Nada de lo ideado e intentado logró impedir que aquellos nueve
días entre el 2 y el 10 de junio de 1979 marcaran el momento crucial de los
treinta años de forcejeo con el comunismo de Karol Wojtyla, nueve días durante
los cuales la historia del siglo XX cambió su rumbo de manera
fundamental, gracias al encuentro religioso más multitudinario jamás
visto en la parte del mundo controlado por un gobierno comunista. Mientras un
nervioso Edward Gierek observaba desde lo alto del hotel sobre la Plaza de la
Victoria en Varsovia, Juan Pablo II celebraba Misa ante una enorme multitud
invocando el poder del Espíritu Santo para que “renovara la faz de la tierra –
de esta tierra”. A partir de entonces y hasta el momento que
en el aeropuerto secara sus lagrimas el 10 de junio al partir hacia Roma desde
el aeropuerto de Balice, Karol Wojtyla se mostro en todo momento como el
verdadero maestro de mentes y corazones de su gente a quienes devolvía su
autentica historia y cultura – su verdadera identidad. Sin referirse
jamás a temas de política o economía; y fuera de las cortesías habituales
durante las ceremonias de bienvenida y despedida, cumplió su misión
como si las autoridades de la republica del pueblo polaco sencillamente no
existieran, al menos no de manera significativa. Pero restaurando la
autentica identidad a un pueblo que había estado oprimido durante cuarenta años
– devolviéndole Polonia y a los polacos y devolviéndoles su propia
identidad de polacos – creó nuevas herramientas de resistencia que el comunismo
sencillamente no podría dominar.
Encendiendo la chispa de una revolución moral entre el 2 y el 10 de junio de 1979 Juan Pablo II entrego en manos de su pueblo la llave de su propia liberación; la clave del despertar de las conciencias. Y lo pudo hacer porque logró captar la esencia del drama moderno polaco, que conocía desde adentro. En su homilía en la Plaza de la Victoria recordó a sus compatriotas el heroísmo épico y la fe inquebrantable sustentada durante la insurrección de Varsovia en 1944 cuando Polonia fue abandonada por sus aliados occidentales y el ejército rojo se instalo a orillas del rio sin actuar. Y sin embargo, no obstante la destrucción de Varsovia después del alzamiento los polacos encontraron la figura de Cristo cargando la cruz, hallada en la destruida iglesia de la Santa Cruz. Y esa figura recordaba a Polonia lo que Juan Pablo II llamo “un solo criterio” – Jesucristo, la verdadera medida del hombre, de la libertad, de la historia.

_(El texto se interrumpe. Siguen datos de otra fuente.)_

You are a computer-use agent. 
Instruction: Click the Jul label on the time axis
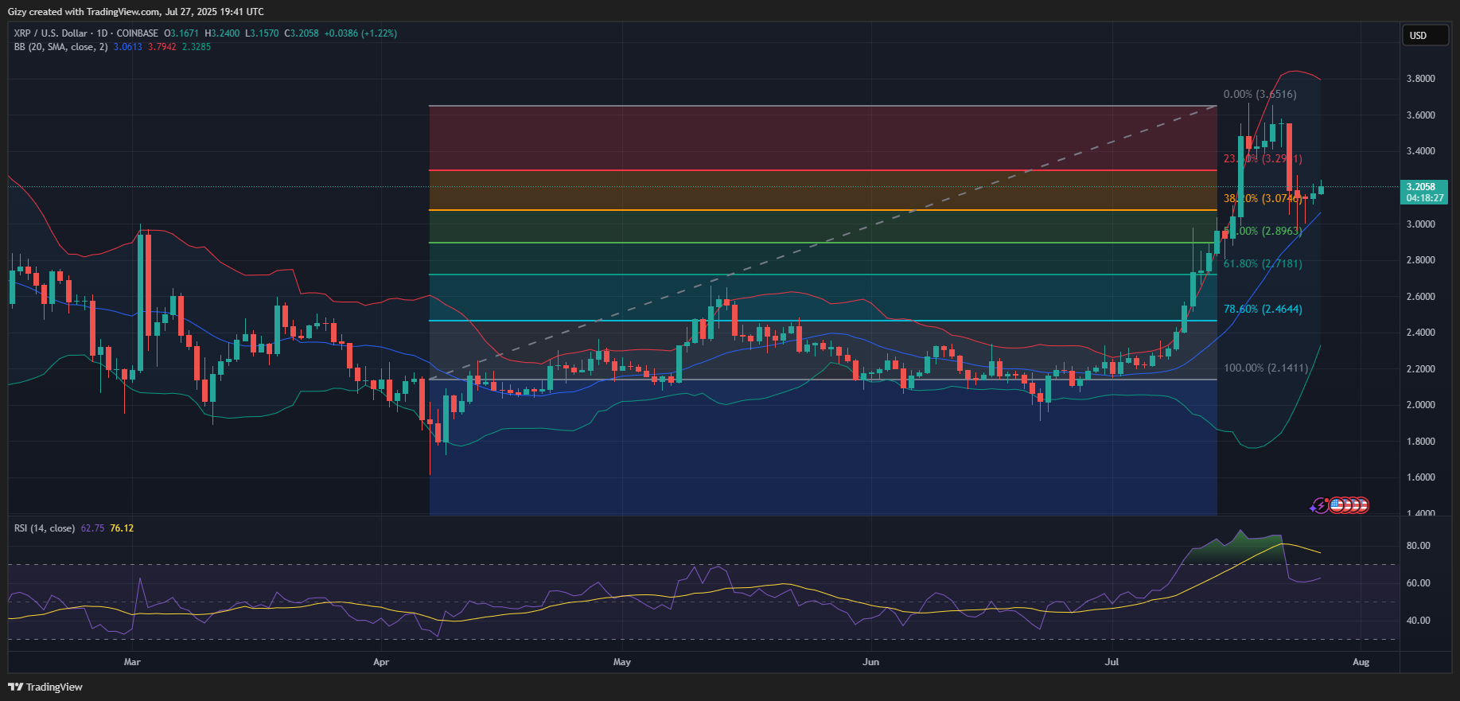1112,662
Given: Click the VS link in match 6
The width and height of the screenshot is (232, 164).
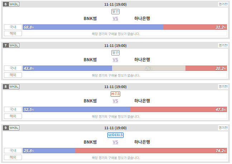Looking at the screenshot, I should pyautogui.click(x=115, y=19).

Durante aquellos nueve días Juan Pablo II logró representar uno de los mayores acontecimientos de una figura pública durante el siglo veinte, debido a sus dotes personales únicas, debido inclusive a su talento instintivo de hacerle sentir a cada miembro de esa enorme multitud que le estaba hablando a cada uno en particular. Como aquella anécdota de Czestochowa ante una multitud de un millón de personas donde un minero al verse interrumpido por un colega le responde “cállate, no me hables cuando me está hablando mi Papa”.